[Items listed in a dataset]
--*--

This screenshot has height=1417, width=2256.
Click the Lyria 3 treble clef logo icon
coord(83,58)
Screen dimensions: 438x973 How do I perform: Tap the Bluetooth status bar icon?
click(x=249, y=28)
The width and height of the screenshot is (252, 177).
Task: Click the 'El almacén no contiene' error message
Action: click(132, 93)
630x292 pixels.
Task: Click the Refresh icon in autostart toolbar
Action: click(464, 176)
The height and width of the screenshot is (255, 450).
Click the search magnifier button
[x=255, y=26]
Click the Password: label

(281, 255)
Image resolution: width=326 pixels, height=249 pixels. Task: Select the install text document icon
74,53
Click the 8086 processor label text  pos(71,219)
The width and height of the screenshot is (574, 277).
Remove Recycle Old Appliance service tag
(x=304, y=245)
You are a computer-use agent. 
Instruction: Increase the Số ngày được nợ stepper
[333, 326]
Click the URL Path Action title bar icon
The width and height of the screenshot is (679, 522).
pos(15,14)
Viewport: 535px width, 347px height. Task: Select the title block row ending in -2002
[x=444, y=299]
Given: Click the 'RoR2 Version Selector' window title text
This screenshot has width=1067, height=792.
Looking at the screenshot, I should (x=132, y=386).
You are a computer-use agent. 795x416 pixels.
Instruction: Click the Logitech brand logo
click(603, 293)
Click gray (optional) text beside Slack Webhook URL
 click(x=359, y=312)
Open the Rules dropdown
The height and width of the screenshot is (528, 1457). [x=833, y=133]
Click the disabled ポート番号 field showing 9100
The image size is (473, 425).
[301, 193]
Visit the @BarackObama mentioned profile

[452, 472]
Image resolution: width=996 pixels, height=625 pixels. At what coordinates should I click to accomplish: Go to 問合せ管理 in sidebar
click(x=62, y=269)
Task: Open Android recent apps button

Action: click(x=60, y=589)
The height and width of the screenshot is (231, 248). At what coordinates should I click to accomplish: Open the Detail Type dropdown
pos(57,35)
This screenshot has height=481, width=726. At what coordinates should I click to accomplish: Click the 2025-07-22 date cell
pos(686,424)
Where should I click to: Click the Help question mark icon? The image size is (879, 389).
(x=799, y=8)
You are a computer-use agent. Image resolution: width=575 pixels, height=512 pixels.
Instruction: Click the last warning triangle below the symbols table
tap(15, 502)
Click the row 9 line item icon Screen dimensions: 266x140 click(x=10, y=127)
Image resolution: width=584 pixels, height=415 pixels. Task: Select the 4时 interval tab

--*--

• TASK BRIEF: Could you retype exactly the lines above from the one containing "This screenshot has width=1067, height=792." through the last line of the records, both included, and nothing else?

• RESPONSE AREA:
This screenshot has width=1067, height=792.
Looking at the screenshot, I should (x=132, y=386).
You are a computer-use agent. 795x416 pixels.
Instruction: Click the Logitech brand logo
click(603, 293)
Click gray (optional) text beside Slack Webhook URL
 click(x=359, y=312)
Open the Rules dropdown
The height and width of the screenshot is (528, 1457). [x=833, y=133]
Click the disabled ポート番号 field showing 9100
The image size is (473, 425).
[301, 193]
Visit the @BarackObama mentioned profile

[452, 472]
Image resolution: width=996 pixels, height=625 pixels. At what coordinates should I click to accomplish: Go to 問合せ管理 in sidebar
click(x=62, y=269)
Task: Open Android recent apps button

Action: click(x=60, y=589)
The height and width of the screenshot is (231, 248). At what coordinates should I click to accomplish: Open the Detail Type dropdown
pos(57,35)
This screenshot has height=481, width=726. At what coordinates should I click to accomplish: Click the 2025-07-22 date cell
pos(686,424)
Where should I click to: Click the Help question mark icon? The image size is (879, 389).
(x=799, y=8)
You are a computer-use agent. Image resolution: width=575 pixels, height=512 pixels.
Instruction: Click the last warning triangle below the symbols table
tap(15, 502)
Click the row 9 line item icon Screen dimensions: 266x140 click(x=10, y=127)
Image resolution: width=584 pixels, height=415 pixels. Task: Select the 4时 interval tab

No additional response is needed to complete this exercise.